A Dutch company that all but abandoned the chemical industry in favor of an environmentally conscious approach is reaping rising profits and sharp stock price increases.

A Dutch company that all but abandoned the chemical industry in favor of an environmentally conscious approach is reaping rising profits and sharp stock price increases.

Fortune this week chronicled the decade-long journey of DSM under Feike Sijbesma, a biologist who took over as chief executive of the then-bulk chemical giant and promptly refocused on planet-friendly initiatives.

Sijbesma said that he believed the world needed solutions to poverty and climate change more than it needed more chemical facilities. He also found that employees would rather work for a company that sought to make a difference.
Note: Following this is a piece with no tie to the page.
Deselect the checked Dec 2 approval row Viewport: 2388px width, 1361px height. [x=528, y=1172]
"They are proud if they can say, 'Our company is changing the world, making the world cleaner, the food healthier,'" Sijbesma told the magazine.
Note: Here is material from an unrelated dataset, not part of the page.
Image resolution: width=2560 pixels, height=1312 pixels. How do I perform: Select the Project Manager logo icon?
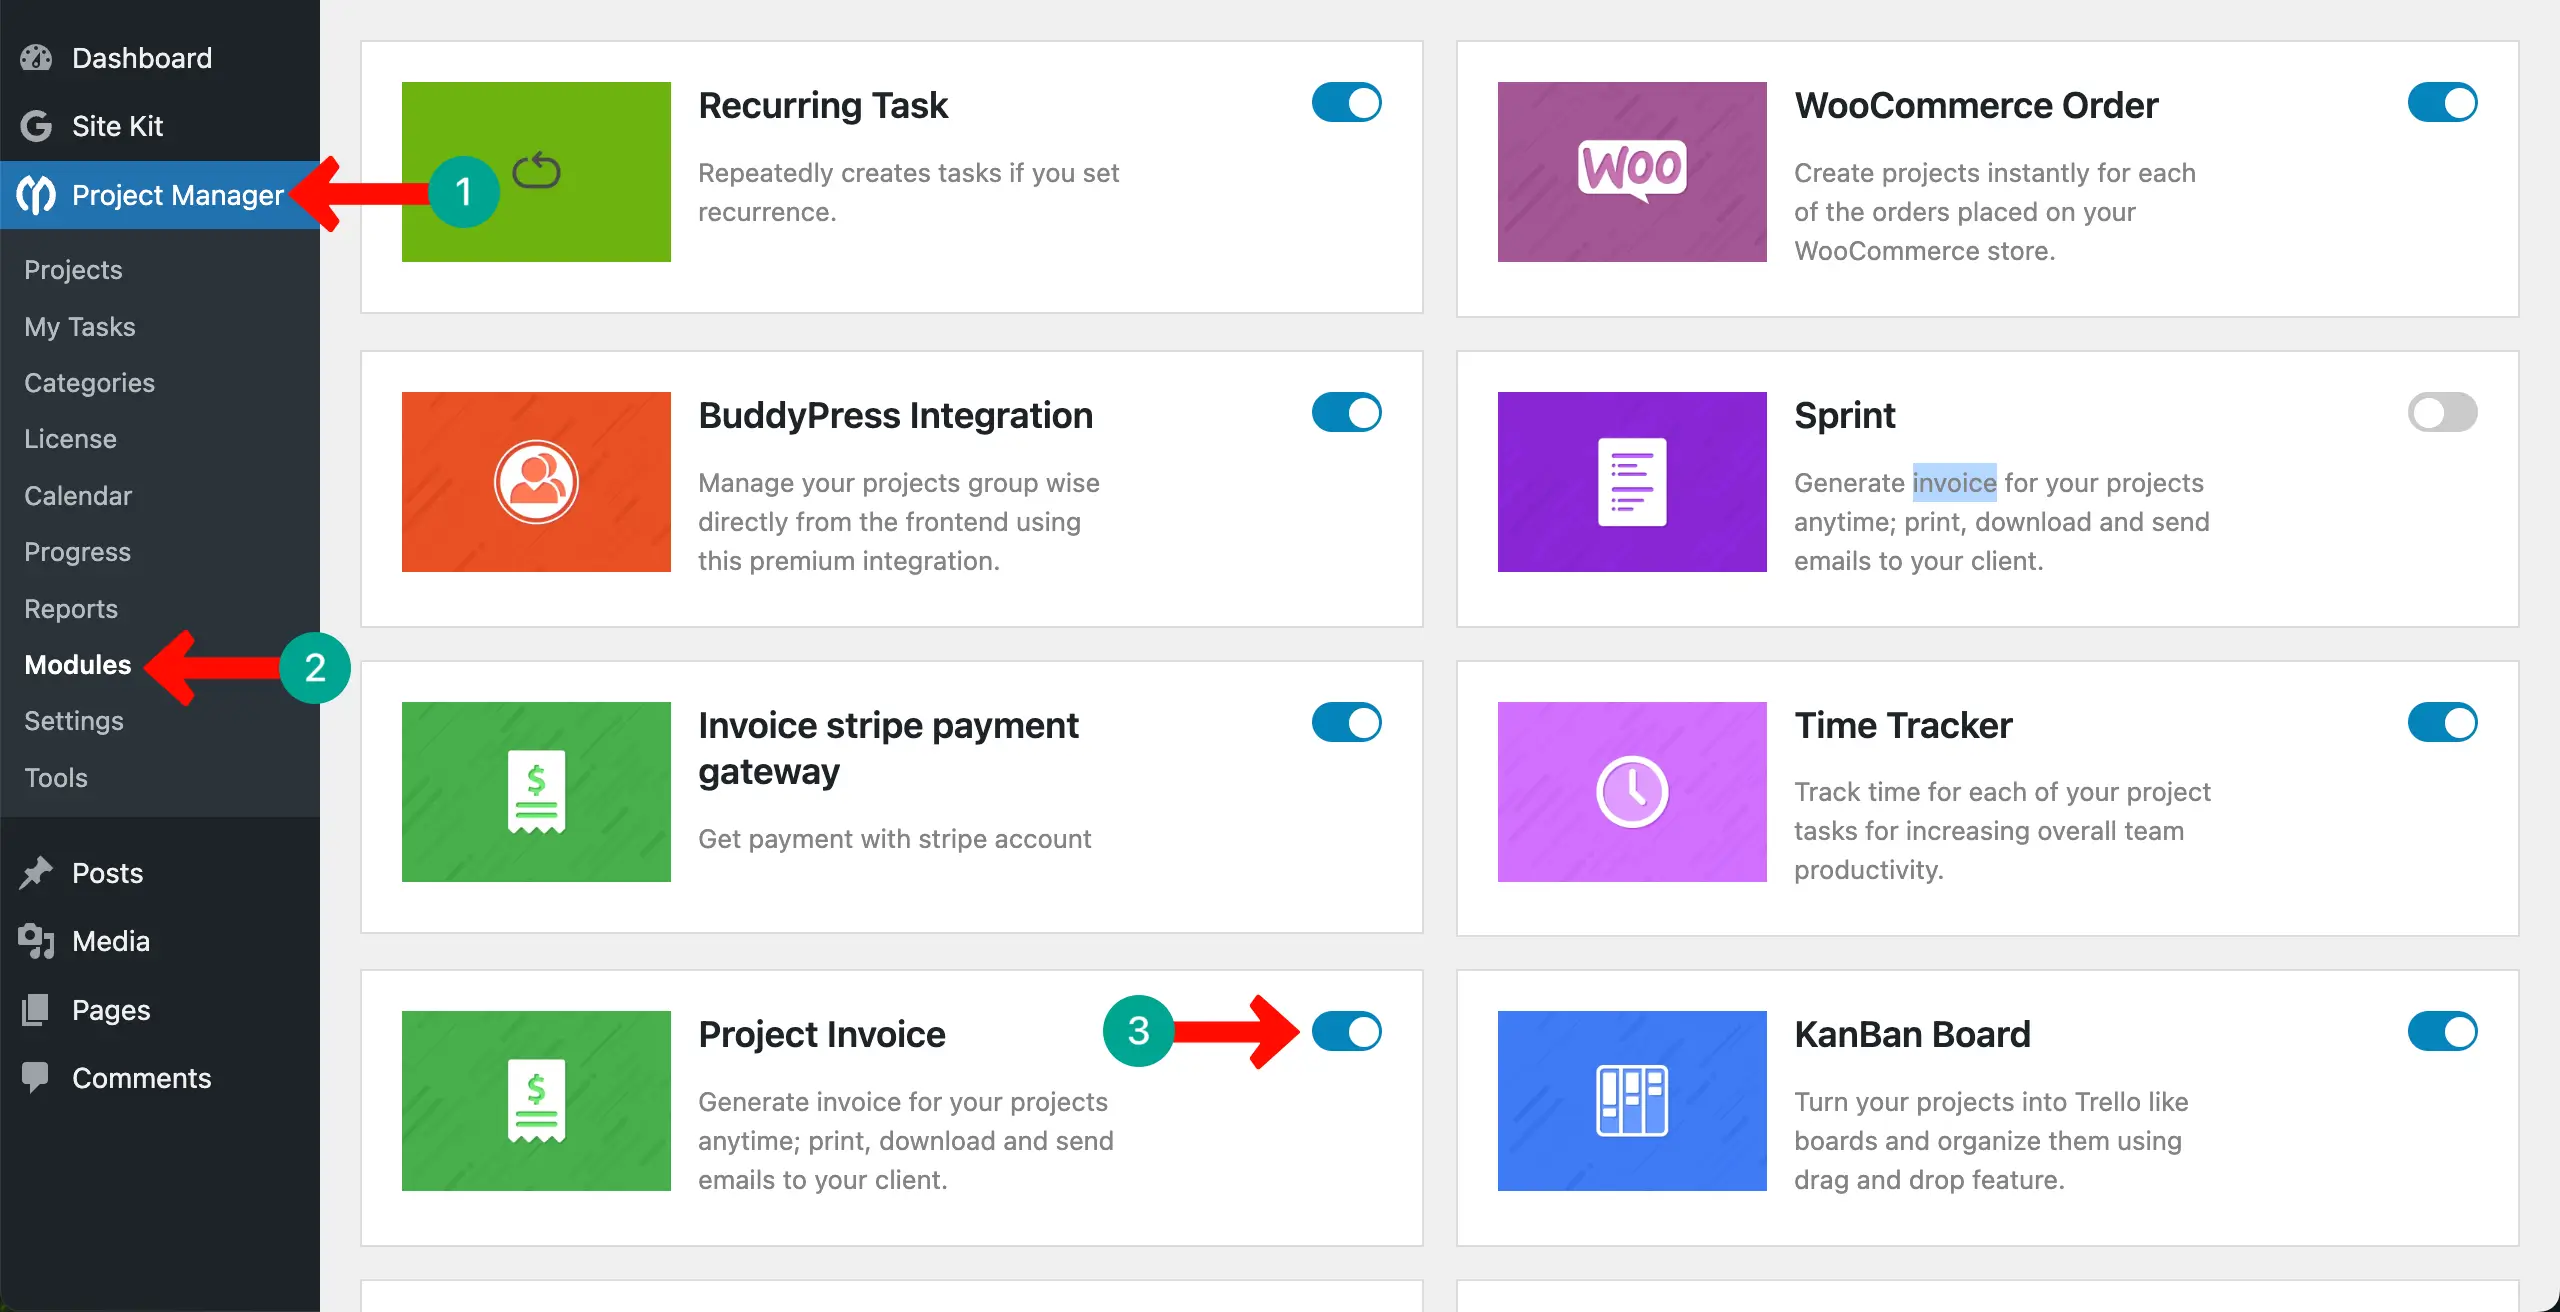tap(37, 195)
DSM sold off its chemical and pharmaceutical businesses and, in subsequent years, made 25 new acquisitions. In addition, the company linked half of executive compensation to its sustainability goals.

Now focused on materials and nutrition, the company's revenues remain below the levels seen under the old regime. But profits -- especially of late -- are on the rise, and the company's stock price is up 61 percent over Sijbesma's tenure.

The company's human and animal nutrition business, in particular, saw sales nearly double during that span. DSM also continues to push the envelope in a variety of industries, from a product to curb the gases produced by cattle herds to a state-of-the-art ethanol plant in Iowa.

DSM officials conceded that the company needs to stay profitable to keep the lights on, and executives previously acquiesced to shareholder demands to streamline its operations and cut costs.

But Sijbesma told Fortune he is focused on the company's legacy rather than its particular earnings levels.

“People will forget those numbers," he said.